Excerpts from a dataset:
####################
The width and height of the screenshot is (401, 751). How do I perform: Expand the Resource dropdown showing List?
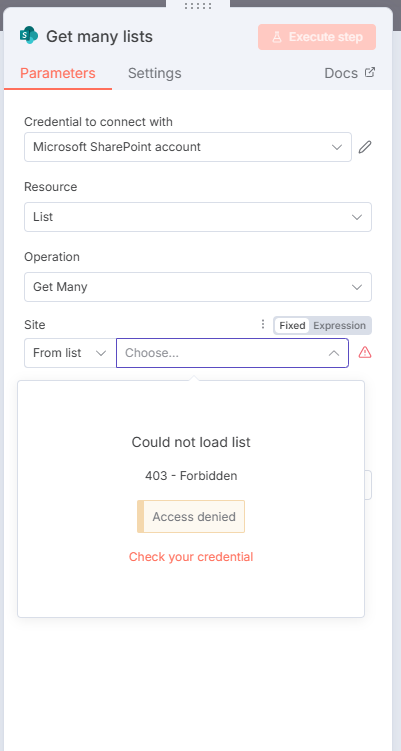pyautogui.click(x=198, y=217)
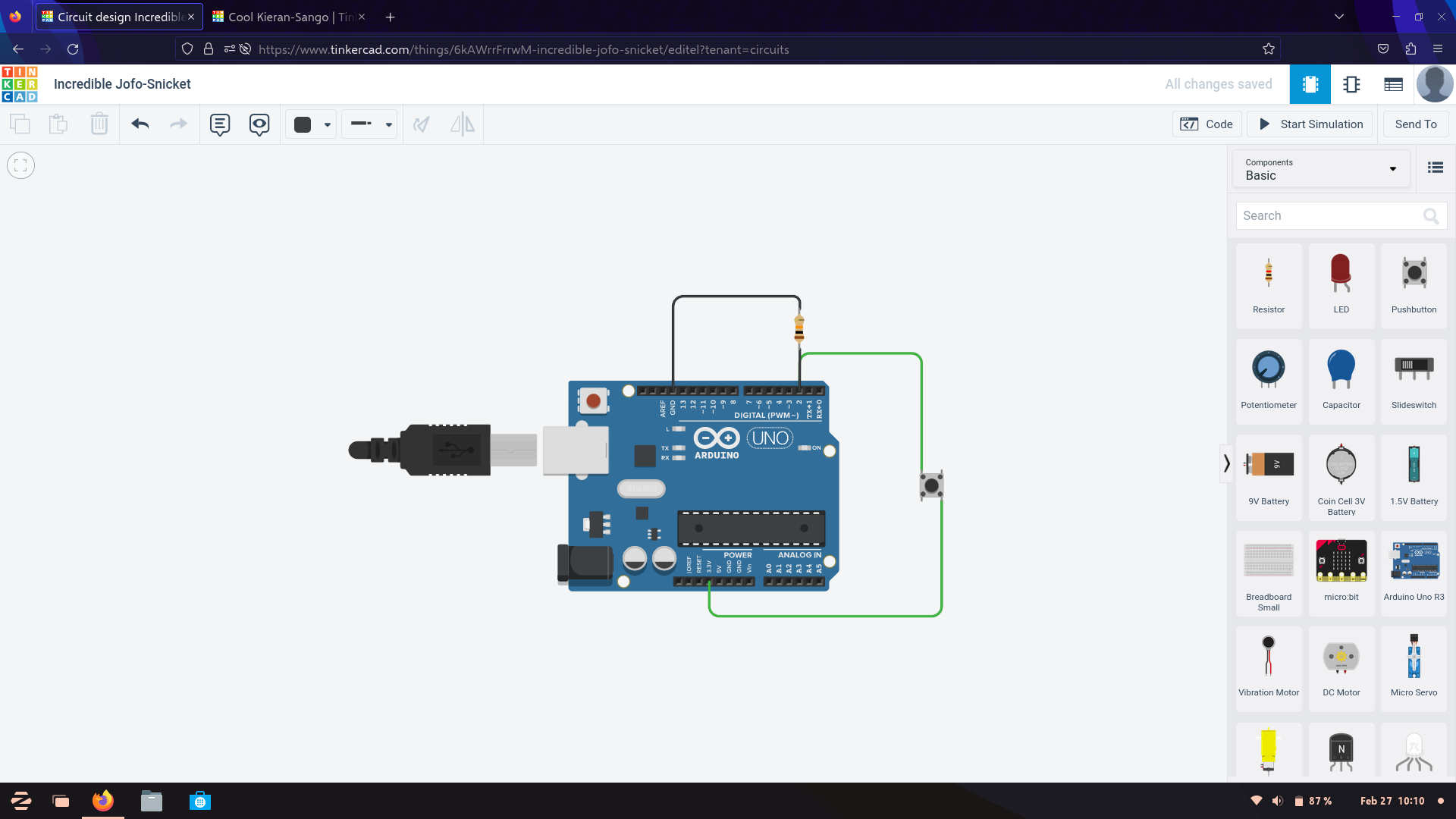
Task: Expand the Components dropdown from Basic
Action: [x=1392, y=168]
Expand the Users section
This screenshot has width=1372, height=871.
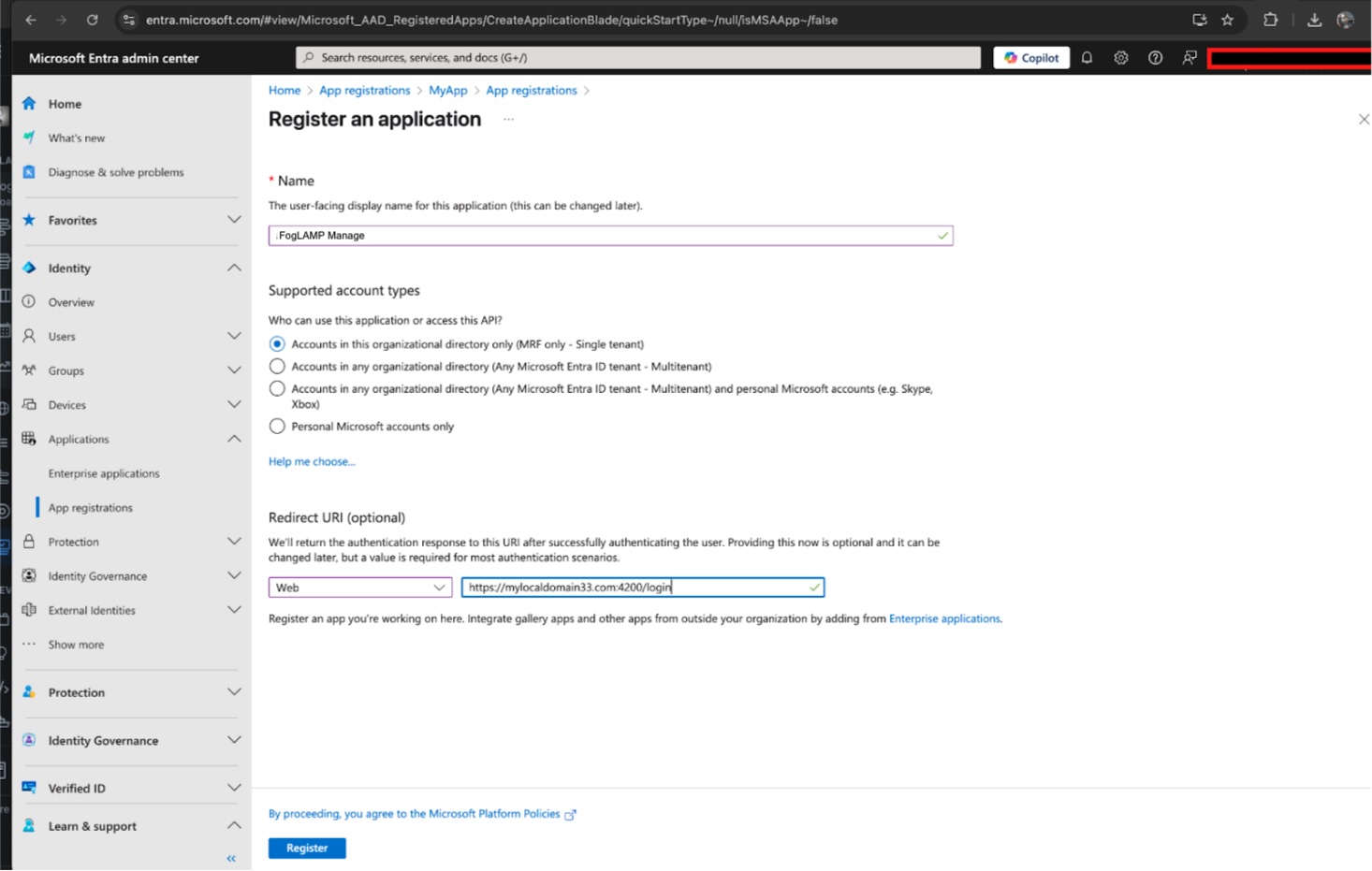click(233, 336)
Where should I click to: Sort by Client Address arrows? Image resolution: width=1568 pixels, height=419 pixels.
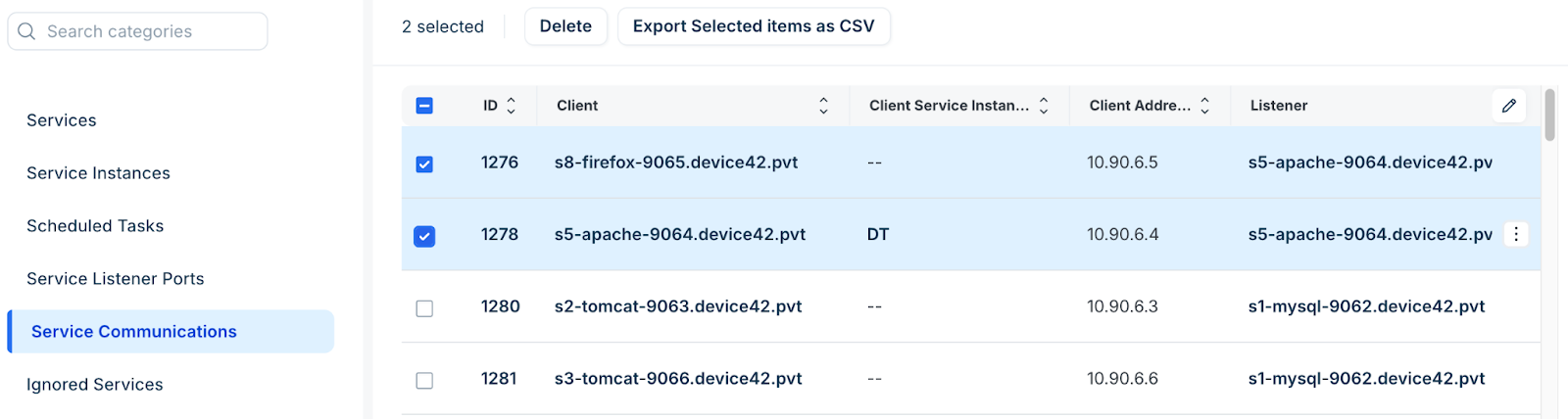tap(1204, 106)
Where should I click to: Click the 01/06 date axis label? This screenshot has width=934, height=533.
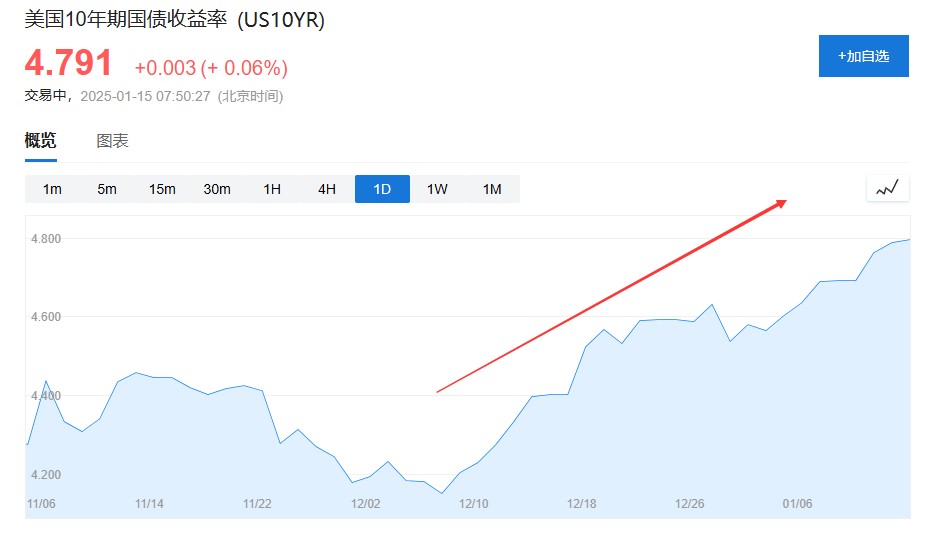[x=798, y=504]
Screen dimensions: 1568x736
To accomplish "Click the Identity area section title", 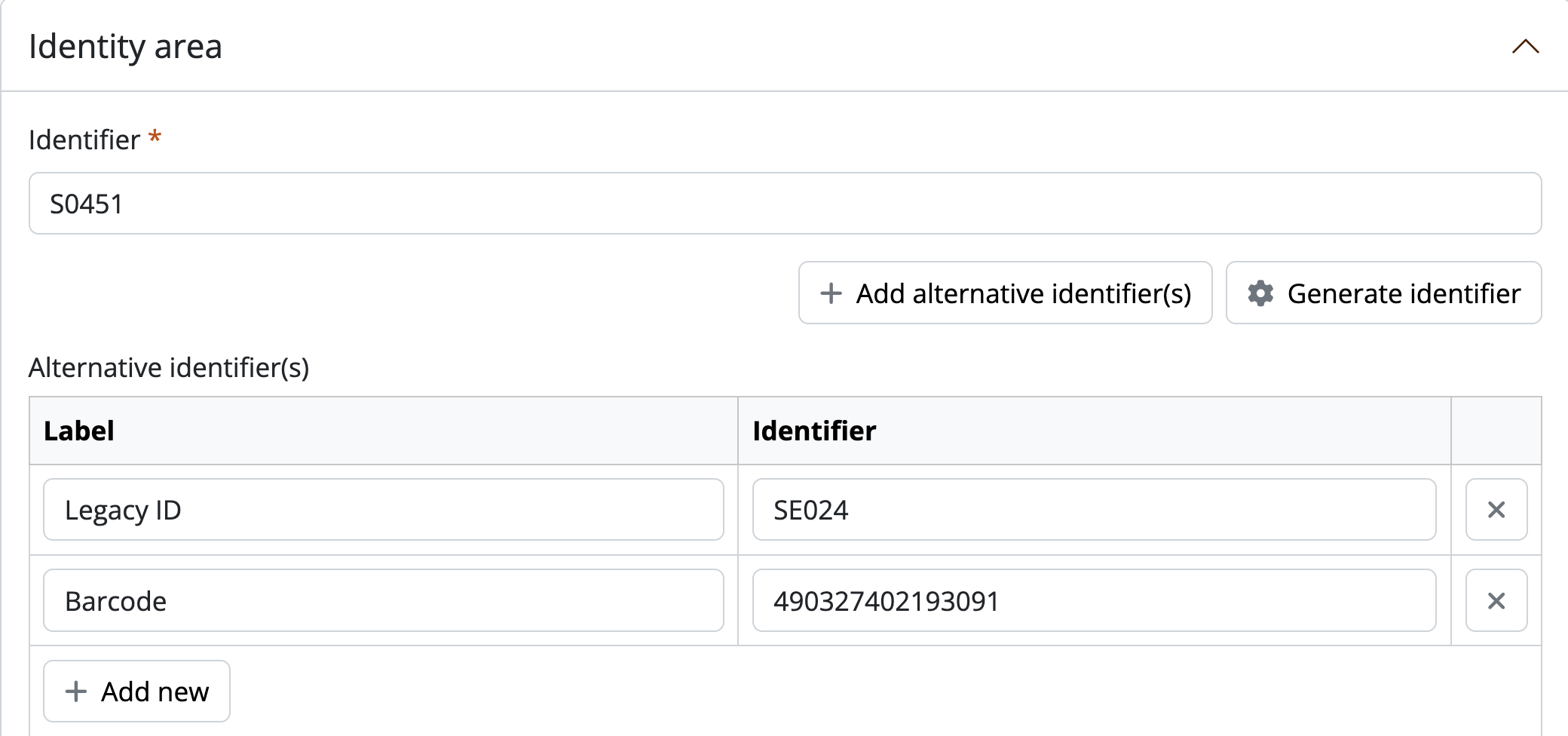I will coord(125,47).
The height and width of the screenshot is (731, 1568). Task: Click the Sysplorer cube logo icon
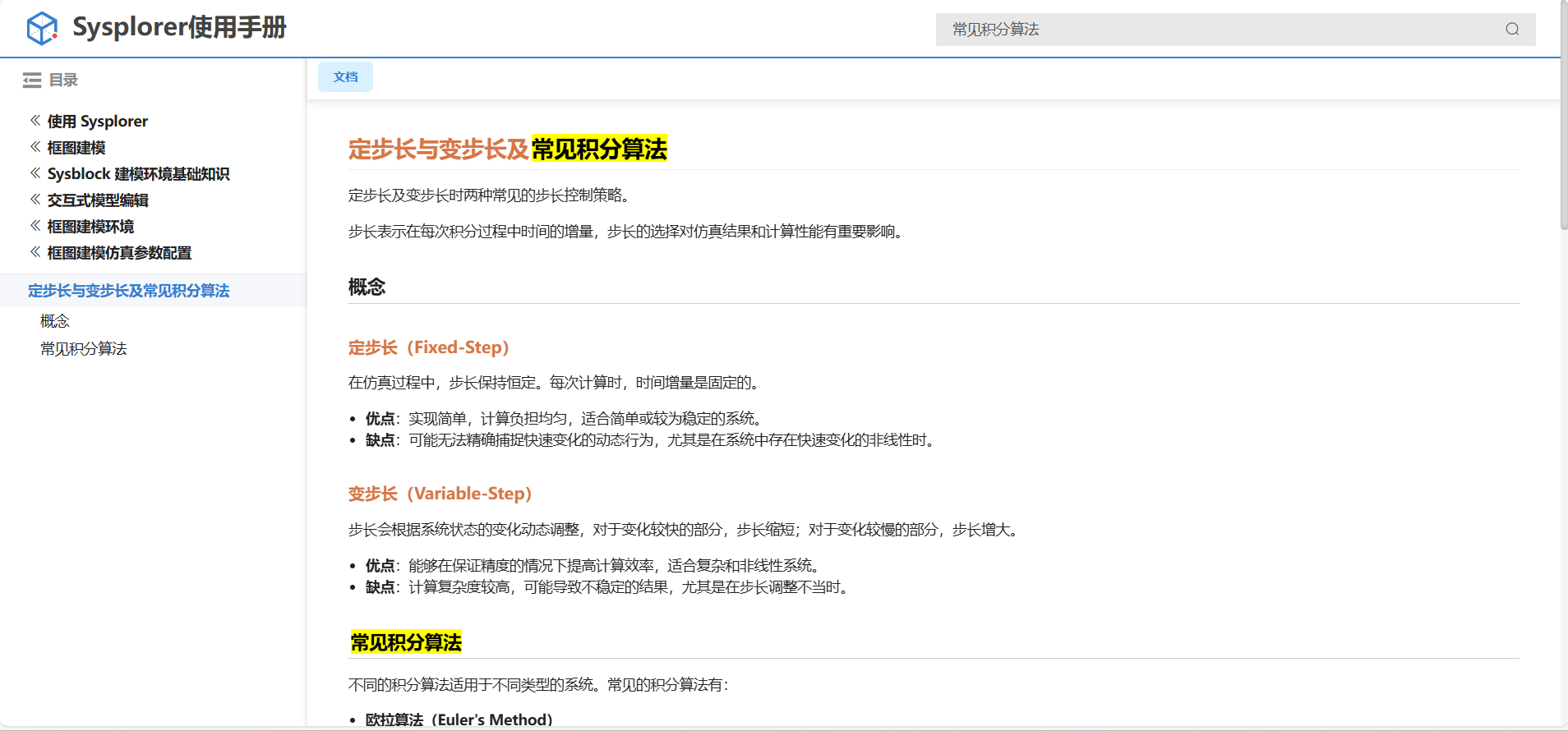pyautogui.click(x=42, y=29)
####################
— WHAT IS EXPECTED —
Leave out the pictures, and retype exactly the lines from the one containing "The height and" through the last line of the data above, no more and no less.

— TASK ANSWER —
The height and width of the screenshot is (731, 1568). Task: Click the Sysplorer cube logo icon
pyautogui.click(x=42, y=29)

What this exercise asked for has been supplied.